Director: Roger Ross Williams
Starring: Owen Suskind, Ron Suskind
Year: 2016
Nominated for Best Documentary at this year’s Oscars is Life Animated, an open window into the walls of autism, and the story of one family’s magical method of reaching their departing son. Only parents of children with autism and those who work with them every day can understand the enormity of the diagnosis, but we who are on the outside can, at the very least, learn and empathize, which is why this film is so important. My kids both attended an autism spectrum school as peers, had incredible success there, so our family has a slight understanding of the work that goes into charting courses around the barriers that these kids’ minds have thrown up, but a movie like this makes the situation all the more real. It’s something that I can’t recommend enough, if only for a small amount of perspective in a world that so often pushes us to internalize, self-preserve, and to ignore the myriad of differences all around us.

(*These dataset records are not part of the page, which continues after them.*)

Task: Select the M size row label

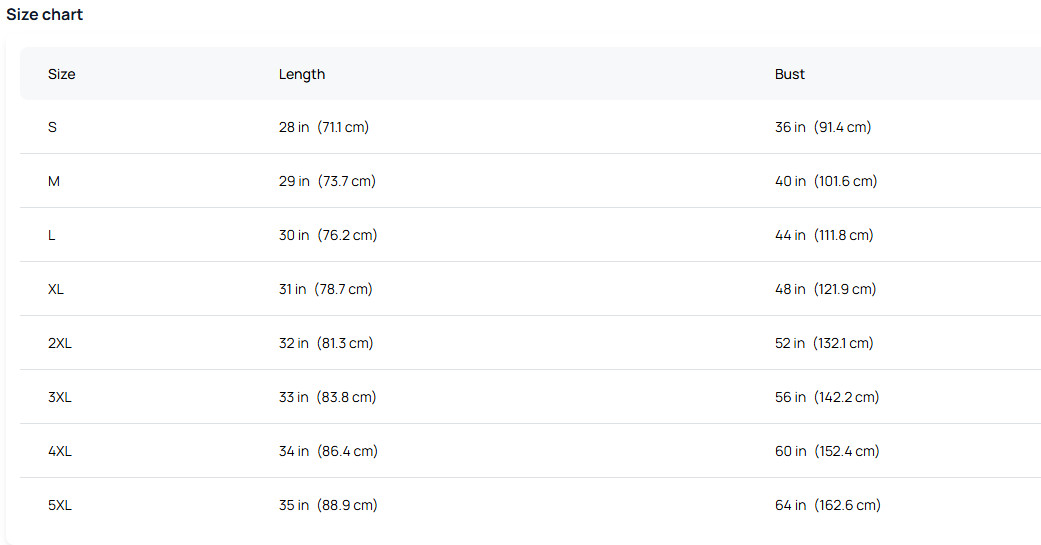Action: click(x=54, y=182)
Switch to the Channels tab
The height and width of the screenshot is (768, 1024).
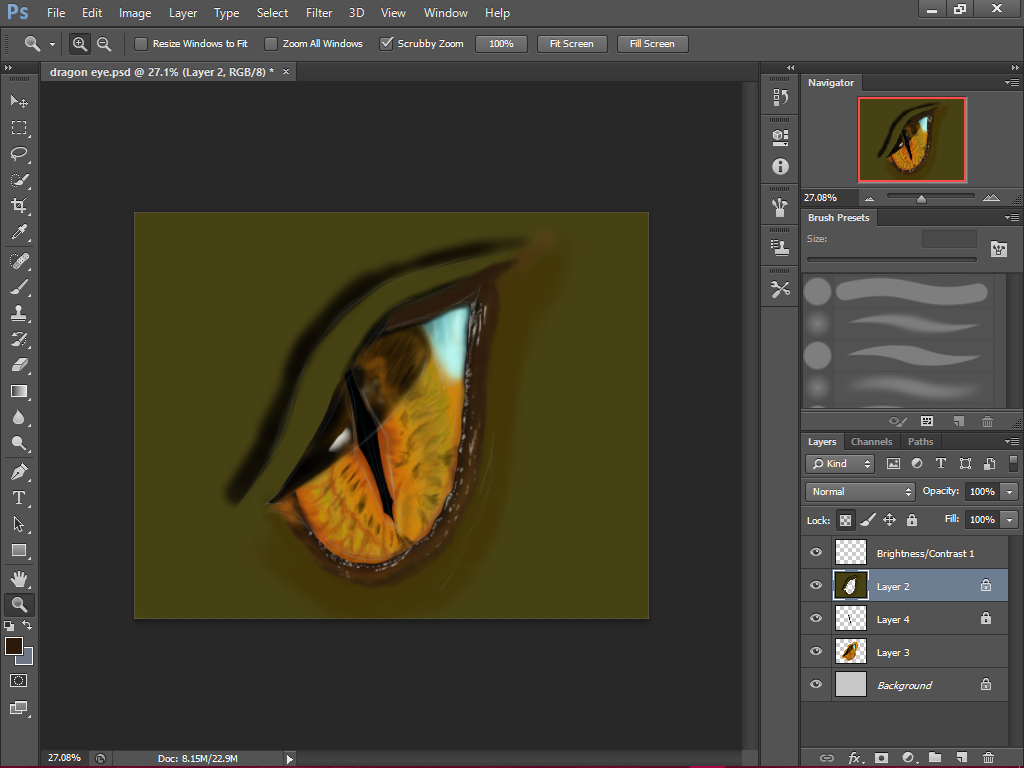coord(871,441)
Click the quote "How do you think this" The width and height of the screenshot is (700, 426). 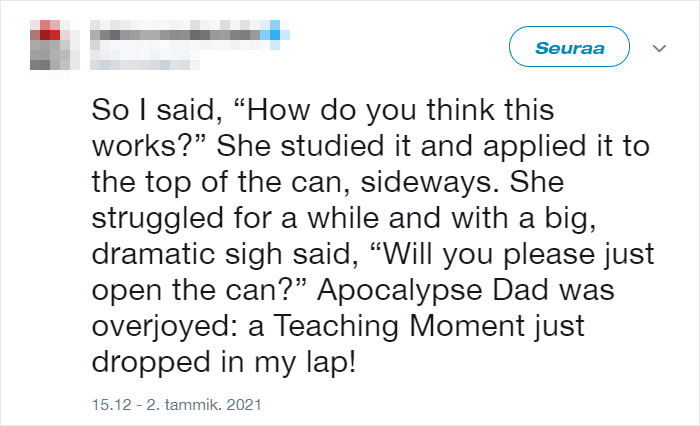pyautogui.click(x=394, y=110)
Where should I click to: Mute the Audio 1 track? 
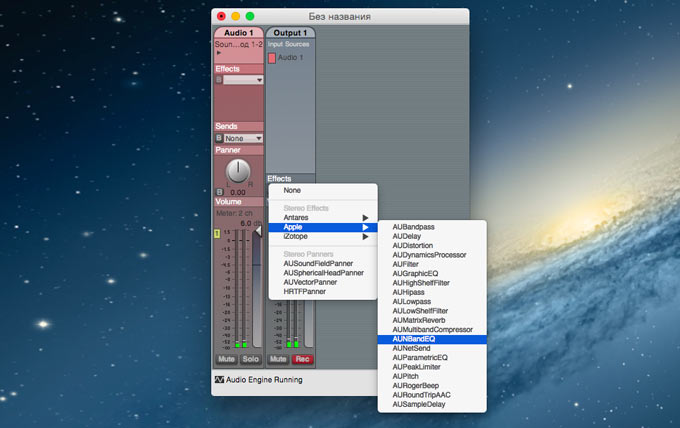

When Owen Suskind was born, the second son of a intellectual family, his course seemed set, his success already assumed. But when he turned three, he began to retreat into himself, become non-verbal, and appear as if his age was regressing. His parents couldn’t find their son within Owen anymore, it was as if he had been kidnapped and replaced with a copy of himself. Doctors diagnosed Owen with autism, and so began a 20-year struggle to find him a school that met his needs, to find him a life that he could enjoy. But it wasn’t until the family realized that Owen could speak using Disney animated movie dialogue that the personality hidden deep inside him began to shine. Owen’s obsession with Disney became a therapy, a way to communicate, a method to understand human emotion, and a path to overcoming the strongest defenses his brain could erect.
There are a ton of elements to touch on when talking about this film, too many perhaps, but we’ll try to focus on just a few. Owen’s story is incredible, how he completely stopped talking, how Disney movie lines became a way for him to verbalize, how copying emotions from characters taught him so much about humanity. We all love Disney, but perhaps this film shows us another reason why, a reason we can’t even put into words, but Owen can show us through his own life. There’s a lot to learn about autism here, though it isn’t a clinical documentary by any means. It’s a story about life, with an autistic man at its center. The film is short, under 90 minutes, but the filmmakers did still have to fill in some gaps with what could be deemed unnecessary; animated drawings of Owen, many Disney clips, interviews with his brother that didn’t really add much. The essential message could be boiled down to 45 minutes, but that message is so important, I didn’t mind the rest. An impactful documentary with so much heart and so much to say, Life Animated definitely deserves its Academy Award nomination.